--- DATA EXTRACT ---
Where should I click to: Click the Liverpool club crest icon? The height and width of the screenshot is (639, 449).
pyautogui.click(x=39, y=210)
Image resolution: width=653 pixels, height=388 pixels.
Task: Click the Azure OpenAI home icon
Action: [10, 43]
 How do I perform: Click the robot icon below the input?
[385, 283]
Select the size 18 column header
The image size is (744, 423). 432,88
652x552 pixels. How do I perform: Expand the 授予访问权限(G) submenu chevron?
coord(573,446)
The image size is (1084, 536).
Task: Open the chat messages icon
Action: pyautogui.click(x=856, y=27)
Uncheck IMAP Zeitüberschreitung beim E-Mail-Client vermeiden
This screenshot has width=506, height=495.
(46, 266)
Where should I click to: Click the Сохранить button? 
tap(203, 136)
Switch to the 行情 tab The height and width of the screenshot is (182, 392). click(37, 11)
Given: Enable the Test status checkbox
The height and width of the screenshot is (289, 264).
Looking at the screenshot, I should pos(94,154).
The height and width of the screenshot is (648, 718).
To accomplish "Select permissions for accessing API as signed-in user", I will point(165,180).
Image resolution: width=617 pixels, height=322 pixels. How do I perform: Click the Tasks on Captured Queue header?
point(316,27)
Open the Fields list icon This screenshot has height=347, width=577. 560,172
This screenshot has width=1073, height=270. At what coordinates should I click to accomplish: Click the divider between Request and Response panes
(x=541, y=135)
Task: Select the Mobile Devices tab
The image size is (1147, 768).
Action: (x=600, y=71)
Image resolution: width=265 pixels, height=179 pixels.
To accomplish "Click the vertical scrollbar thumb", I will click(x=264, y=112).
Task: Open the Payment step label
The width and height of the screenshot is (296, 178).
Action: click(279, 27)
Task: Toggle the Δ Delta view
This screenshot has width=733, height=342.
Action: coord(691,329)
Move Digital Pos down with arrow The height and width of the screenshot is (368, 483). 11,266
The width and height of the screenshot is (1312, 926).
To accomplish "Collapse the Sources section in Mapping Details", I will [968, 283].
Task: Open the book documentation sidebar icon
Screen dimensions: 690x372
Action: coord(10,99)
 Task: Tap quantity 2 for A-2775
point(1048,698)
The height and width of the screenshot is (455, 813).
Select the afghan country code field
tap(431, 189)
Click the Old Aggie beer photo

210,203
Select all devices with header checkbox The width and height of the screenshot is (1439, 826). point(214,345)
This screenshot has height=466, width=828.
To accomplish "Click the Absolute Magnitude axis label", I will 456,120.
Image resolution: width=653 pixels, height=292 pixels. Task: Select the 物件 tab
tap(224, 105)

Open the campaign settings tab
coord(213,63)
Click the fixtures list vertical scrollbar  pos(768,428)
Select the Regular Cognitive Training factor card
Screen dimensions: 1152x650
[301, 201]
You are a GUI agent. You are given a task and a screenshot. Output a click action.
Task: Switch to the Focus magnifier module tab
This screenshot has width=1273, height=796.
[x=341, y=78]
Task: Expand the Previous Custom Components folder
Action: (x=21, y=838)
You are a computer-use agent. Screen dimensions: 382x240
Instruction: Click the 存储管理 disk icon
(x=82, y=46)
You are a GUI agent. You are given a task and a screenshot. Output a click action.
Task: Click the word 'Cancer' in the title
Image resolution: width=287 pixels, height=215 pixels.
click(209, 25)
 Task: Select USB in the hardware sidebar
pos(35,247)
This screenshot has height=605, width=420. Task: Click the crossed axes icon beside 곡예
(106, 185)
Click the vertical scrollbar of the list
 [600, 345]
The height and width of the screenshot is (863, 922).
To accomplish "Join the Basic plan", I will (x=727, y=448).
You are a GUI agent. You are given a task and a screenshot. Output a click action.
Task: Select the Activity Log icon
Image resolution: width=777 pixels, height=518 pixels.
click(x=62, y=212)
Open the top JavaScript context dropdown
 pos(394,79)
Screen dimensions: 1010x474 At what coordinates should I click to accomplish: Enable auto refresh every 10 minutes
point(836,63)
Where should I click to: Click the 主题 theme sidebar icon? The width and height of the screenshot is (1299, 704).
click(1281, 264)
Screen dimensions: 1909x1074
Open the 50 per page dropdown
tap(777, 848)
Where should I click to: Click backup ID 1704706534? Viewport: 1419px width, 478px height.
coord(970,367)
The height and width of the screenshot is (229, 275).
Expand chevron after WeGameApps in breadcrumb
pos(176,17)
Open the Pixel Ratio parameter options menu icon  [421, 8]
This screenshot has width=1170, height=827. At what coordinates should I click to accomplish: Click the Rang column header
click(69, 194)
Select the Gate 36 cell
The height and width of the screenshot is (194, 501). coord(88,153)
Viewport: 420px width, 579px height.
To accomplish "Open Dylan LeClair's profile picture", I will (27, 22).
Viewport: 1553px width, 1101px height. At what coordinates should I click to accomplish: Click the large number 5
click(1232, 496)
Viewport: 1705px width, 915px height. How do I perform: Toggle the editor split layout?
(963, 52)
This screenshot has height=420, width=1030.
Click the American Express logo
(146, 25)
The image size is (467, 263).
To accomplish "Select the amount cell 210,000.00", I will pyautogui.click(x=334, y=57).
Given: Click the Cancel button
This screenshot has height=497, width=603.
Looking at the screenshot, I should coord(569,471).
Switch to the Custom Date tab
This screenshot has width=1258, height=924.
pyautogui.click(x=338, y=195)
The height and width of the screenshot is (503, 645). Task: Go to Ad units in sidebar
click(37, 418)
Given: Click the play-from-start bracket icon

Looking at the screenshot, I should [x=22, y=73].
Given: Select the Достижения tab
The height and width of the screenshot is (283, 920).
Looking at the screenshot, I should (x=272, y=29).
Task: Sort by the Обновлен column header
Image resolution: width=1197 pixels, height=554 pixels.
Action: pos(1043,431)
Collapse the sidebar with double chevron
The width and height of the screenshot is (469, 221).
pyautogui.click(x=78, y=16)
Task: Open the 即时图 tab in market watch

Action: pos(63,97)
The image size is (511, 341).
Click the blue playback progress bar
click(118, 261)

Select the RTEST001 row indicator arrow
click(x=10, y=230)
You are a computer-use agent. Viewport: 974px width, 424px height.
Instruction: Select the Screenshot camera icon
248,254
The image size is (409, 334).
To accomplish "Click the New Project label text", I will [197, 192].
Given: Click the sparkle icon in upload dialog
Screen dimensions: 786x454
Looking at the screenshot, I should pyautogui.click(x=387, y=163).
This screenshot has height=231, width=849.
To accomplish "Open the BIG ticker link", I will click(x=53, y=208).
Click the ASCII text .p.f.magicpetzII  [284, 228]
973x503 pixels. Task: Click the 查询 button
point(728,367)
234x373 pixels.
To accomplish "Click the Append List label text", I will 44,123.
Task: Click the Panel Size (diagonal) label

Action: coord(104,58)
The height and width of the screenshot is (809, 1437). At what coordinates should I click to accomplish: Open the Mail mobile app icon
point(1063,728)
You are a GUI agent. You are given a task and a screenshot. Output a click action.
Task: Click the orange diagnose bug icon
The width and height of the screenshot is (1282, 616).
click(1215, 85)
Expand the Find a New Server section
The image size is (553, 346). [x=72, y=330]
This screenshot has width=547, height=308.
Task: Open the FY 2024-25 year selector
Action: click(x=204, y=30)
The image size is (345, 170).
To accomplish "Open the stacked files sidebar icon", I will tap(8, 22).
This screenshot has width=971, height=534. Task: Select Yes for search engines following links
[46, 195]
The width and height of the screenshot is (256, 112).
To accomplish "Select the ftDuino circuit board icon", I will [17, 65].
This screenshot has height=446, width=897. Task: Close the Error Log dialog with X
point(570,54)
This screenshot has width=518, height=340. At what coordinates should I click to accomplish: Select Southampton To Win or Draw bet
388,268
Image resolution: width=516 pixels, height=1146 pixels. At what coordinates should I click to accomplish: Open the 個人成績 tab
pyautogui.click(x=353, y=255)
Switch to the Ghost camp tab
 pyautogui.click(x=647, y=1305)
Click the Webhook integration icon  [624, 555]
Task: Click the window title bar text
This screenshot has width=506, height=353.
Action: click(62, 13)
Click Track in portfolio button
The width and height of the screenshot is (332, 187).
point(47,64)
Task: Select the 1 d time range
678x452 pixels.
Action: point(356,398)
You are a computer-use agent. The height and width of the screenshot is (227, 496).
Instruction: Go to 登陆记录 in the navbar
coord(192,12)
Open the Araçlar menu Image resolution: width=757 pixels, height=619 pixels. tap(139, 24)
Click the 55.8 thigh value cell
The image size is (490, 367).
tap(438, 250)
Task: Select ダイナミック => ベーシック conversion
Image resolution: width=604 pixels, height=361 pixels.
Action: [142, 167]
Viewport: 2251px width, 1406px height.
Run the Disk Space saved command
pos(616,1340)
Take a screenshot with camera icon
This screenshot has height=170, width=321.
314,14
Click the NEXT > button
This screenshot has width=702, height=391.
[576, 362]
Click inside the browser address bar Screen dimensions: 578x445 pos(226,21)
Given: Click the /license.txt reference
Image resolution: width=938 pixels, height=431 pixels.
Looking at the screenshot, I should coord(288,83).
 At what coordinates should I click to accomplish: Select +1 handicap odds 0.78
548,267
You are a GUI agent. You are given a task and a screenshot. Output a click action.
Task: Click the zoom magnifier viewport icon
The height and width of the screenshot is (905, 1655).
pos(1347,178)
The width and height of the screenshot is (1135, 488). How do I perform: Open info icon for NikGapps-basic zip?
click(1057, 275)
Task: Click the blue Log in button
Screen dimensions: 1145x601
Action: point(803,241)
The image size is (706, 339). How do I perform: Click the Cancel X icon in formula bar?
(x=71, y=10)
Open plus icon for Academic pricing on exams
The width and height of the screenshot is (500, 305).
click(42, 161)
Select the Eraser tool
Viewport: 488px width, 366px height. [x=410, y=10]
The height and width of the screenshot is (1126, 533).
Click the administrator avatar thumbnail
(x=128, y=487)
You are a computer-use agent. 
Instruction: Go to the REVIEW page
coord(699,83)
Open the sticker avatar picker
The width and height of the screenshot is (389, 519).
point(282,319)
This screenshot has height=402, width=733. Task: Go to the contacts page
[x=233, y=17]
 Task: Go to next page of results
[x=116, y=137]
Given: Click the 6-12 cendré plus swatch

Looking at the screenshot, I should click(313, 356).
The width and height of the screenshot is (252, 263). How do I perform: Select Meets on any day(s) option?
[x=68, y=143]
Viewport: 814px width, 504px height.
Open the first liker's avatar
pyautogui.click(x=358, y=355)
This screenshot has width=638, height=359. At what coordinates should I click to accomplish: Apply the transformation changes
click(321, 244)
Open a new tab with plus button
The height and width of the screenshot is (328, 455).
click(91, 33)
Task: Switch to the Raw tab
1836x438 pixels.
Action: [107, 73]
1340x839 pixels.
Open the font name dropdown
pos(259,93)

--- INSTRUCTION ---
Rewrite the part that opens with the line containing "Task: Toggle the Δ Delta view" and closes with the line containing "coord(213,63)", both included, as a Markdown table with columns Number and Line, numbering each row and leaving out blank lines.

--- FULL OUTPUT ---
| Number | Line |
|---|---|
| 1 | Task: Toggle the Δ Delta view |
| 2 | This screenshot has width=733, height=342. |
| 3 | Action: coord(691,329) |
| 4 | Move Digital Pos down with arrow The height and width of the screenshot is (368, 483). 11,266 |
| 5 | The width and height of the screenshot is (1312, 926). |
| 6 | To accomplish "Collapse the Sources section in Mapping Details", I will [968, 283]. |
| 7 | Task: Open the book documentation sidebar icon |
| 8 | Screen dimensions: 690x372 |
| 9 | Action: coord(10,99) |
| 10 |  Task: Tap quantity 2 for A-2775 |
| 11 | point(1048,698) |
| 12 | The height and width of the screenshot is (455, 813). |
| 13 | Select the afghan country code field |
| 14 | tap(431, 189) |
| 15 | Click the Old Aggie beer photo |
| 16 | 210,203 |
| 17 | Select all devices with header checkbox The width and height of the screenshot is (1439, 826). point(214,345) |
| 18 | This screenshot has height=466, width=828. |
| 19 | To accomplish "Click the Absolute Magnitude axis label", I will 456,120. |
| 20 | Image resolution: width=653 pixels, height=292 pixels. Task: Select the 物件 tab |
| 21 | tap(224, 105) |
| 22 | Open the campaign settings tab |
| 23 | coord(213,63) |